OBJECTIVE » Write out the items word for word, starting with the line that contains "The width and" and going on through the last line of the items, both ends included. Leave the pictures out.

AVAILABLE DATA »
————————

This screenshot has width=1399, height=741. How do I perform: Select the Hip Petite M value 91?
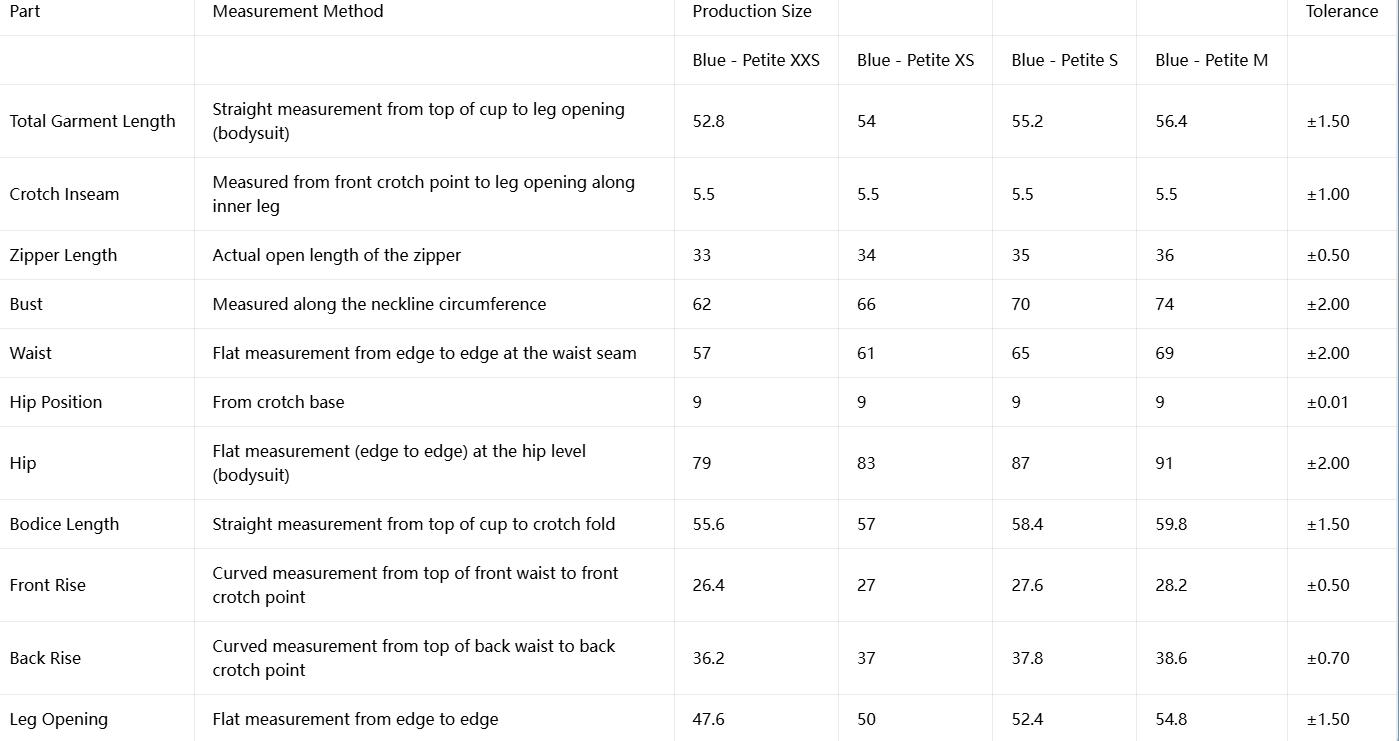(1165, 463)
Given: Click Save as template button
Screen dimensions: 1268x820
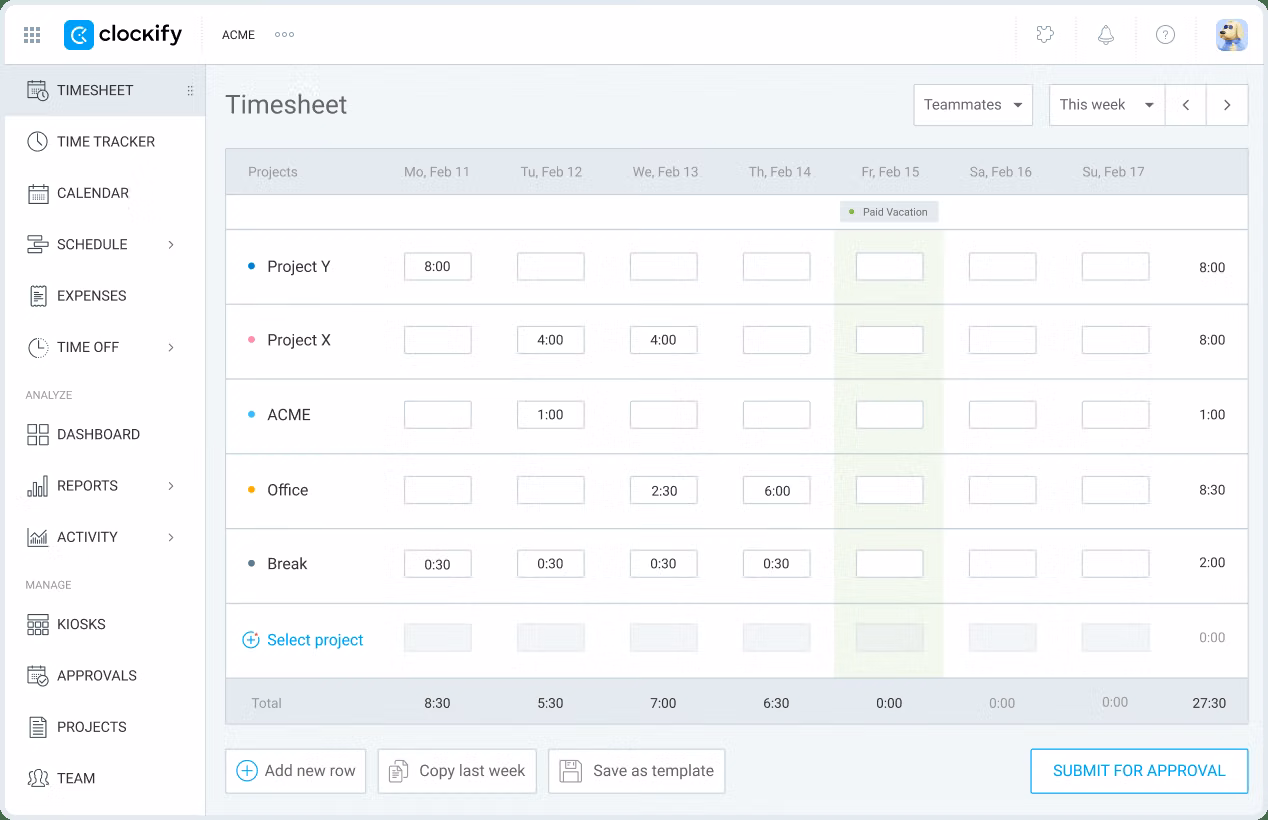Looking at the screenshot, I should [x=636, y=771].
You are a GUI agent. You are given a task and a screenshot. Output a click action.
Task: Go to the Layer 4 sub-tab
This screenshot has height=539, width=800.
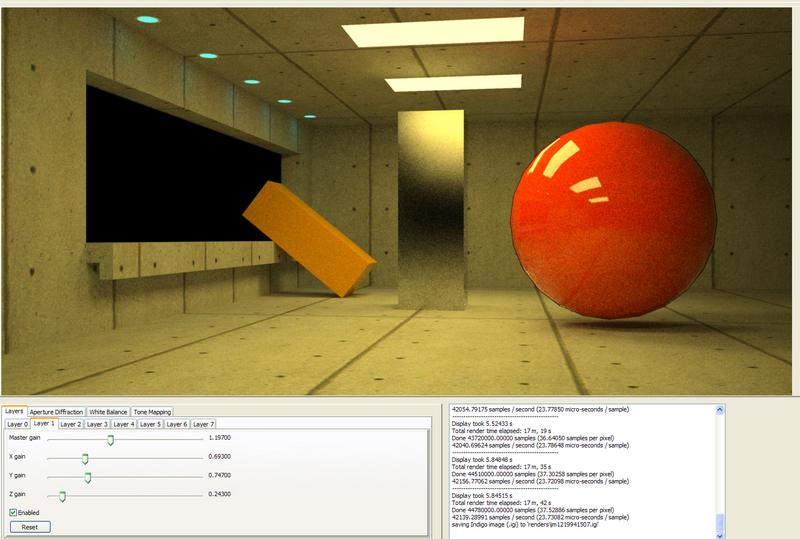pos(124,424)
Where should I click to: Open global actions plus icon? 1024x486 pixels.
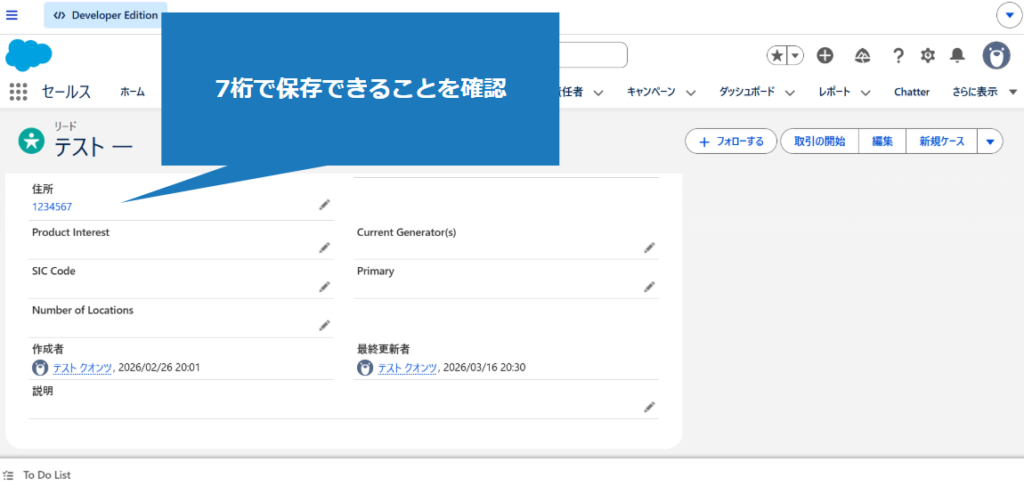[x=825, y=56]
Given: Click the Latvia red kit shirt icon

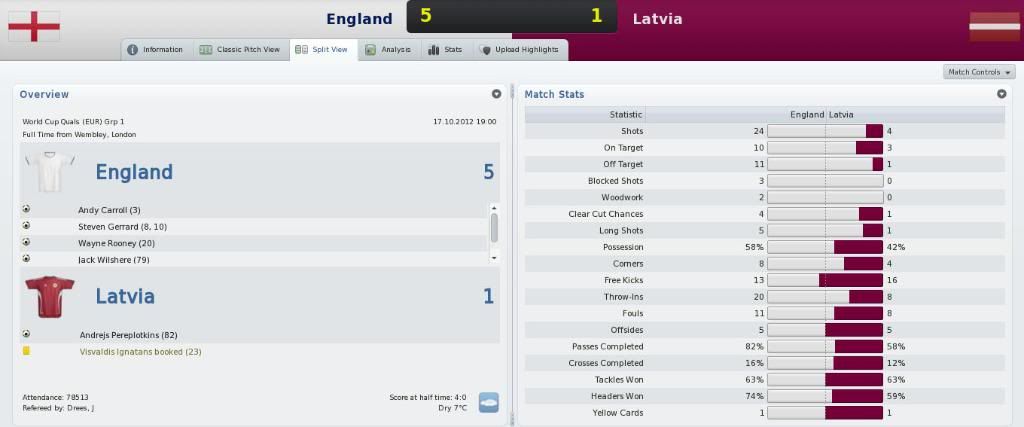Looking at the screenshot, I should click(x=50, y=296).
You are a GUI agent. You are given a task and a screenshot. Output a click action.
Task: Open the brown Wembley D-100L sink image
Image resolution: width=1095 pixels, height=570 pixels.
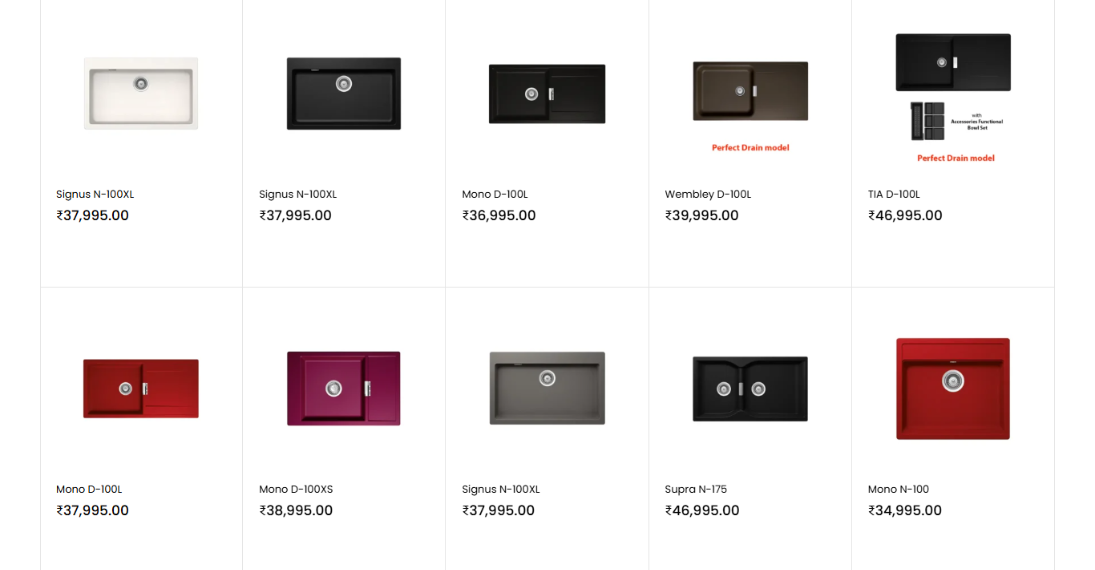(750, 92)
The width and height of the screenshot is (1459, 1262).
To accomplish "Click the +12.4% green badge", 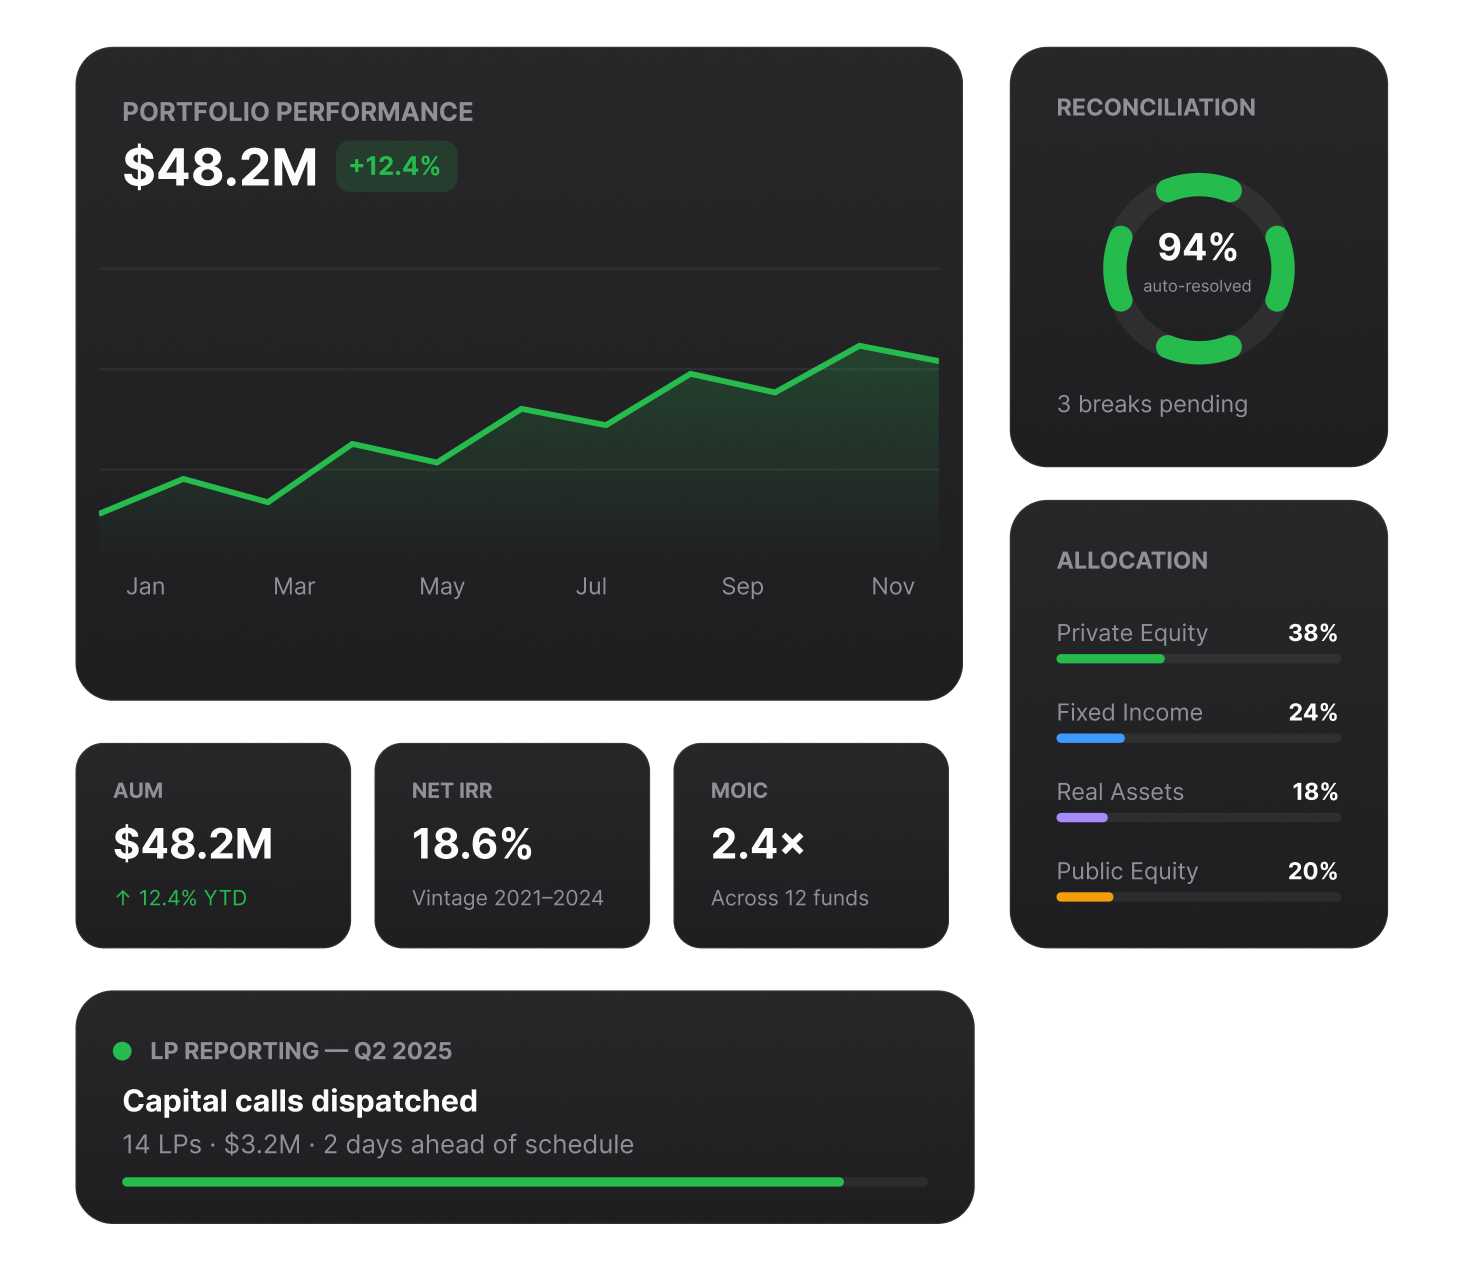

————————

RESULT OF THE EXERCISE »
The width and height of the screenshot is (1459, 1262).
To accomplish "Click the +12.4% green badge", 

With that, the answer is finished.